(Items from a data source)
□ □ □ □ □

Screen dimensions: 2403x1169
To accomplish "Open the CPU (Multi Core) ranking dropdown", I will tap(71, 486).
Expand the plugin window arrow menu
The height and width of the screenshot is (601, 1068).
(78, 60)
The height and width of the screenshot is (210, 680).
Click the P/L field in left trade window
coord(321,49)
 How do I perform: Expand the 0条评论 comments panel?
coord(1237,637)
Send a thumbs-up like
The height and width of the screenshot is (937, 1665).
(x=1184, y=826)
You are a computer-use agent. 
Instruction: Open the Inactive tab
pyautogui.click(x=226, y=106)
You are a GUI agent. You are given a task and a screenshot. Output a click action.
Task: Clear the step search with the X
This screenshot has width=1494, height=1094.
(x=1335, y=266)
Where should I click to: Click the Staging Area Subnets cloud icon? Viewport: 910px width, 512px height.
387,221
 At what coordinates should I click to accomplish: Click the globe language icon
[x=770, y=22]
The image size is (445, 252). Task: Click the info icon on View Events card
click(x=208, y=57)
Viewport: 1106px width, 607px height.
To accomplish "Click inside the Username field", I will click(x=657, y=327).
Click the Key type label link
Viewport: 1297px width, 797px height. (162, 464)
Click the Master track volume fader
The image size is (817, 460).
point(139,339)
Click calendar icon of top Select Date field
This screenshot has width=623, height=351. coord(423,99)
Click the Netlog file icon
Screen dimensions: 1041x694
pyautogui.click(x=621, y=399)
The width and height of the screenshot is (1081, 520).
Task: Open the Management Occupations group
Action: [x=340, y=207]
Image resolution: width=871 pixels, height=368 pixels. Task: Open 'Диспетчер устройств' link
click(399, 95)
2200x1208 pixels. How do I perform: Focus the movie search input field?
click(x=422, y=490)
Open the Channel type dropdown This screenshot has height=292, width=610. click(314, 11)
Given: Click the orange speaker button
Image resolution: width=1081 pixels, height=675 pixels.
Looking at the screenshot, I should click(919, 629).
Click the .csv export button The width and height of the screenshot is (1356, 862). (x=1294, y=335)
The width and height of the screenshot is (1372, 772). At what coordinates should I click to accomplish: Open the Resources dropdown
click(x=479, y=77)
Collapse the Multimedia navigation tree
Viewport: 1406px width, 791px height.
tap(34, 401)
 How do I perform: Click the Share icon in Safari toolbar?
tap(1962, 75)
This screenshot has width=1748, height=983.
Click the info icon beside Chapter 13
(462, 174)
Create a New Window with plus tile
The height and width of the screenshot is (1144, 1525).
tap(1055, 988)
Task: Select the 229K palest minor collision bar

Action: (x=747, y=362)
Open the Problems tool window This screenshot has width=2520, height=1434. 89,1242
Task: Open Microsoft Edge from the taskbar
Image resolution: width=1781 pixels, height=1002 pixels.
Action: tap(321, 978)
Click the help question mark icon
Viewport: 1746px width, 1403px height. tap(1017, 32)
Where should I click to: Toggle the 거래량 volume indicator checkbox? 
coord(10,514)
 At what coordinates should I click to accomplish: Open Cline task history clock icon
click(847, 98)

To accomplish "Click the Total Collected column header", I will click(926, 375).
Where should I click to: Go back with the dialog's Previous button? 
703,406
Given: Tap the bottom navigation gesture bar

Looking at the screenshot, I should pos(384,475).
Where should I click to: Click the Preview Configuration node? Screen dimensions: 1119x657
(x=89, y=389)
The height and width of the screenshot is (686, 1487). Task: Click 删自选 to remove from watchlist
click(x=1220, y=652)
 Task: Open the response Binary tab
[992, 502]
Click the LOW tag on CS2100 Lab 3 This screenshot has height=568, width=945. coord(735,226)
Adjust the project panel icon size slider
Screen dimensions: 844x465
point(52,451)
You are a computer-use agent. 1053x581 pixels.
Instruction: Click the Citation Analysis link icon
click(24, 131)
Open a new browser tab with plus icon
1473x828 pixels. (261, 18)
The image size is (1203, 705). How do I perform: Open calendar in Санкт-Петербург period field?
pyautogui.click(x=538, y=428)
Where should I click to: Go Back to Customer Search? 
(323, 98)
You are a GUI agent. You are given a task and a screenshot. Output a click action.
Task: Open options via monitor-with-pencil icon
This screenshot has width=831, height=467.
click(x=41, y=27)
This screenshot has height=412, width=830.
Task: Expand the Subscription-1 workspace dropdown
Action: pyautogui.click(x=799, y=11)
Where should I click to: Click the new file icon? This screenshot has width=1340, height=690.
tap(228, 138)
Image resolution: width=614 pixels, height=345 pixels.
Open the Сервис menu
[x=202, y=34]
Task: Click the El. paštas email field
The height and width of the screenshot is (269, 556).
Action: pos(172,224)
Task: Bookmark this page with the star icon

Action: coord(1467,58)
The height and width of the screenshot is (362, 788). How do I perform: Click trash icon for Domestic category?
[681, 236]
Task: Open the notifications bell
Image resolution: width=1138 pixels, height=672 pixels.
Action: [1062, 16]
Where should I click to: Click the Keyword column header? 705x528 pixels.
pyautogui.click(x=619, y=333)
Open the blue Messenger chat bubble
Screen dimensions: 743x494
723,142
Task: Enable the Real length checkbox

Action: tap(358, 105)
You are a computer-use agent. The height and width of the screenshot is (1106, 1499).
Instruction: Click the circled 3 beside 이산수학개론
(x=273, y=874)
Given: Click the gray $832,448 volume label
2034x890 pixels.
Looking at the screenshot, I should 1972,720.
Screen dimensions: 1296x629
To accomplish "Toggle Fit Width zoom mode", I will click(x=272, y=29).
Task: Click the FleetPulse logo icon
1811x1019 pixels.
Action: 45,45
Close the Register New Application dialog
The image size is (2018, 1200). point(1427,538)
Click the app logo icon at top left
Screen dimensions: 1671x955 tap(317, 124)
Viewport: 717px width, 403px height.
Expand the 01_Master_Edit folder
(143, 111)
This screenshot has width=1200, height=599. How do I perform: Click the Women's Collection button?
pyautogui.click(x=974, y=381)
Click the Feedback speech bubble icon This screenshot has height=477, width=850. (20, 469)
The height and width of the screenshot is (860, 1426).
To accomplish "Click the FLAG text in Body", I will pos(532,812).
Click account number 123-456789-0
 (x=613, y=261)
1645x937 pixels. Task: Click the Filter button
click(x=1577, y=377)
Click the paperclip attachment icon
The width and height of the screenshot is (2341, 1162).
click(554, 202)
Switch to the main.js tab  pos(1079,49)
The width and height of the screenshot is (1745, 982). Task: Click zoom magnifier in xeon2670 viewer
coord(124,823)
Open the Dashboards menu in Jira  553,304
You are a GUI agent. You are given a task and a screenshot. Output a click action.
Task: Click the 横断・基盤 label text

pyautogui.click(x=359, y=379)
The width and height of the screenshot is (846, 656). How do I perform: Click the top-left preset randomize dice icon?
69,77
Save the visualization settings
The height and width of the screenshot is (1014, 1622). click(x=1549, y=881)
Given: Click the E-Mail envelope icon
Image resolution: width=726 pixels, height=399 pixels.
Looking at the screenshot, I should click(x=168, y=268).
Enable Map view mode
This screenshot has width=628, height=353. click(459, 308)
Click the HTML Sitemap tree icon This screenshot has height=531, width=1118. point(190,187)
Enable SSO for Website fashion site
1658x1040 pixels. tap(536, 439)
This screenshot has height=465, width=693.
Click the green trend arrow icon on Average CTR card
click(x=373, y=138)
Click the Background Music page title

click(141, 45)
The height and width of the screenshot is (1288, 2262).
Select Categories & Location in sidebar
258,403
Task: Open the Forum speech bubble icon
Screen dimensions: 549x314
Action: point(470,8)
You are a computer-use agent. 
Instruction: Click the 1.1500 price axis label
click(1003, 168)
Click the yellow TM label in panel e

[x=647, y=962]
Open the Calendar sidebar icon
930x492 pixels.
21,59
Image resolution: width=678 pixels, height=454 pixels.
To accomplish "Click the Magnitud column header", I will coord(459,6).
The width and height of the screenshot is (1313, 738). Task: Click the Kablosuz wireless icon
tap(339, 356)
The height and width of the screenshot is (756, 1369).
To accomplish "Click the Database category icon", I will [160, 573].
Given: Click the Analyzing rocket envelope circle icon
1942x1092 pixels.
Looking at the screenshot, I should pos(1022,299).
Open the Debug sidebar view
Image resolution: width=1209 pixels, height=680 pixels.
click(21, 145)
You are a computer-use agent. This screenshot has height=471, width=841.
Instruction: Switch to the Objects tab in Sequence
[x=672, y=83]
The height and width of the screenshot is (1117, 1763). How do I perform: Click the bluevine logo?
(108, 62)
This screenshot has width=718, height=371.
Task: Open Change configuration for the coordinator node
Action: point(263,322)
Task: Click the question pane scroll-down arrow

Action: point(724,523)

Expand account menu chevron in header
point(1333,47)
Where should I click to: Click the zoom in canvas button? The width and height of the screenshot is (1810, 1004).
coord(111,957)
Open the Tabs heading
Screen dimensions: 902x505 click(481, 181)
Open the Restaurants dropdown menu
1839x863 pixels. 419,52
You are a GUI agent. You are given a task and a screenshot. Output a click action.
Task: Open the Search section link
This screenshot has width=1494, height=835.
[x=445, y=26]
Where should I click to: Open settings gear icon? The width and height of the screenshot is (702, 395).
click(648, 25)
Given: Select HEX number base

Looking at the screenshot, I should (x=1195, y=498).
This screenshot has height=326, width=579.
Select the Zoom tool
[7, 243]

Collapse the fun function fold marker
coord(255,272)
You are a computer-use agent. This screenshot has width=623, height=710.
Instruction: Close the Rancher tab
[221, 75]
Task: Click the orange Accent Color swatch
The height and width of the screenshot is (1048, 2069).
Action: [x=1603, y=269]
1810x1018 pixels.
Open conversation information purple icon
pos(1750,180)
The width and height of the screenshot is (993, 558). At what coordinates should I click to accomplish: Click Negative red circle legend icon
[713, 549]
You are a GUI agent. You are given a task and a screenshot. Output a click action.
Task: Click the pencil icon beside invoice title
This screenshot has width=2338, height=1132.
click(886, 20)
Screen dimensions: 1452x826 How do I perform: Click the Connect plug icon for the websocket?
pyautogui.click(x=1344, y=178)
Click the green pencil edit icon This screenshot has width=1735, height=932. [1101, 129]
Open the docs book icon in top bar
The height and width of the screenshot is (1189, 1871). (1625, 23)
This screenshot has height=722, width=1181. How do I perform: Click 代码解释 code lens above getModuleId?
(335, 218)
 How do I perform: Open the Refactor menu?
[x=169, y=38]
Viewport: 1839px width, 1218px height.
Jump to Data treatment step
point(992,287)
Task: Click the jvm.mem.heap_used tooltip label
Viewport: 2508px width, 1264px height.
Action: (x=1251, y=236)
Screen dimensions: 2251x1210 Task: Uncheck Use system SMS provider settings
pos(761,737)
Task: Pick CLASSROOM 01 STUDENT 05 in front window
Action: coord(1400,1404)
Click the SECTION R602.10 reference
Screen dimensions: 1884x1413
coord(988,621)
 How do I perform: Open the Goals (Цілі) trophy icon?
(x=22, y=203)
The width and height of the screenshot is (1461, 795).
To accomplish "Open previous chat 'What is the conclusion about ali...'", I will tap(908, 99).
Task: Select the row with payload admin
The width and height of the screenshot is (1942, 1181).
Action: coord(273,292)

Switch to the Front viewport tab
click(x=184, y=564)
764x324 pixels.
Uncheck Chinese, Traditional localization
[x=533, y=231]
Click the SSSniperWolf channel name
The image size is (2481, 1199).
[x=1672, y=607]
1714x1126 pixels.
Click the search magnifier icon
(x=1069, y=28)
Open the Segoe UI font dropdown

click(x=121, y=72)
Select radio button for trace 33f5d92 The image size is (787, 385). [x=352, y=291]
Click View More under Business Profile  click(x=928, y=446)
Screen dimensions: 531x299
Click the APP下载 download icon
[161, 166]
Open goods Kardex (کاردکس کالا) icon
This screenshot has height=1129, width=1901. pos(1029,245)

□ □ □ □ □

Your task>
The requested lines run from the one with "1714x1126 pixels." through the last line of the records. Return them exactly.

Response area>
1714x1126 pixels.
Click the search magnifier icon
(x=1069, y=28)
Open the Segoe UI font dropdown

click(x=121, y=72)
Select radio button for trace 33f5d92 The image size is (787, 385). [x=352, y=291]
Click View More under Business Profile  click(x=928, y=446)
Screen dimensions: 531x299
Click the APP下载 download icon
[161, 166]
Open goods Kardex (کاردکس کالا) icon
This screenshot has height=1129, width=1901. pos(1029,245)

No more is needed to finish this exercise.